Mi hermano Fáber (izquierda) y yo, muchos años después.
El segundo momento triste sucedió pocos meses después y tuvo que ver con Fáber, mi hermano mayor, por quien yo sentía un cariño especial porque de alguna forma lo veía como mi protector; con frecuencia me defendía en los momentos difíciles y cuando dormíamos en la misma alcoba llevaba leche Klim con panela raspada, un manjar delicioso para mi paladar en aquellos tiempos. Pero a medida que llegaba a su adolescencia y juventud, mi hermano dejó de ser el muchacho bullicioso, charlador y bromista que estábamos acostumbrado a ver para tornarse en un joven malhumorado, taciturno y silencioso. Su comportamiento igualmente empezó a generarle problemas con mi abuelo, especialmente cuando se quedaba en San Gregorio y no llegaba a tiempo a trabajar. Las cosas llegaron a un punto de crisis inaguantable para papá José, cuando mi hermano, que era incapaz de negarle un favor a nadie, aceptó enrolarse con otras personas para transportar los cadáveres de unos forasteros hasta el sitio llamado La Piedra — decían que eran “pájaros” venidos del Valle — que habían sido dados de baja por los carabineros en la vereda de la Gulunga. Esa vez faltó al trabajo, por lo que mi abuelo le dio un severo regaño. Pocos días después Fáber se fue de la casa. Fueron meses dolorosos, durante los cuales mi mamá y mi hermana Ofelia (ya casada) no paraban de hablar de él siempre que se encontraban. Luego supimos que estaba en Tapartó, (Andes), y que se encontraba bien, lo que fue para nosotros motivo de gran tranquilidad, pero yo seguía echándole de menos: su ausencia era algo a lo que no me podía resignar.
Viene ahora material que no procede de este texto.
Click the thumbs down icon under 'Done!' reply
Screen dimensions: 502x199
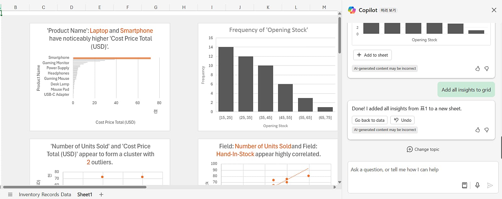click(487, 130)
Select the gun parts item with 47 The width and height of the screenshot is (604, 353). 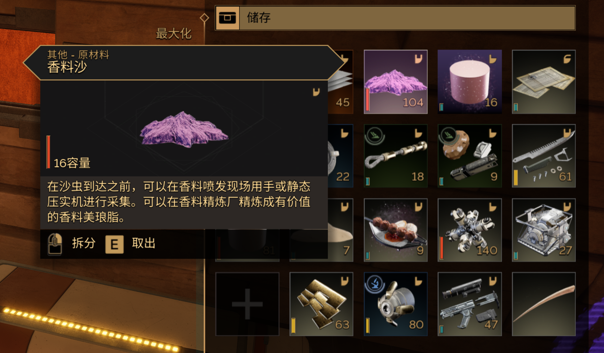pos(470,304)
No recuerdo exactamente cómo se dieron las cosas para su retorno, pero fue algo que nos llenó de profunda alegría. Otra vez los hermanos estábamos reunidos y, alrededor de mi madre, las veladas eran ahora amenizadas por relatos de aventuras, reales o imaginarias, para lo cual Fáber era definitivamente un experto.
La experiencia de esos meses de ausencia de la casa contribuyó también a que mi hermano madurara y para que, de alguna forma, estuviera preparado para el siguiente desafío que el destino le tenía reservado: la pelea que tenía que dar por una de las chicas más bonitas de San Gregorio, con la cual, luego de un noviazgo de verdadera novela rosa, formó finalmente su hogar. Pero esa es otra historia.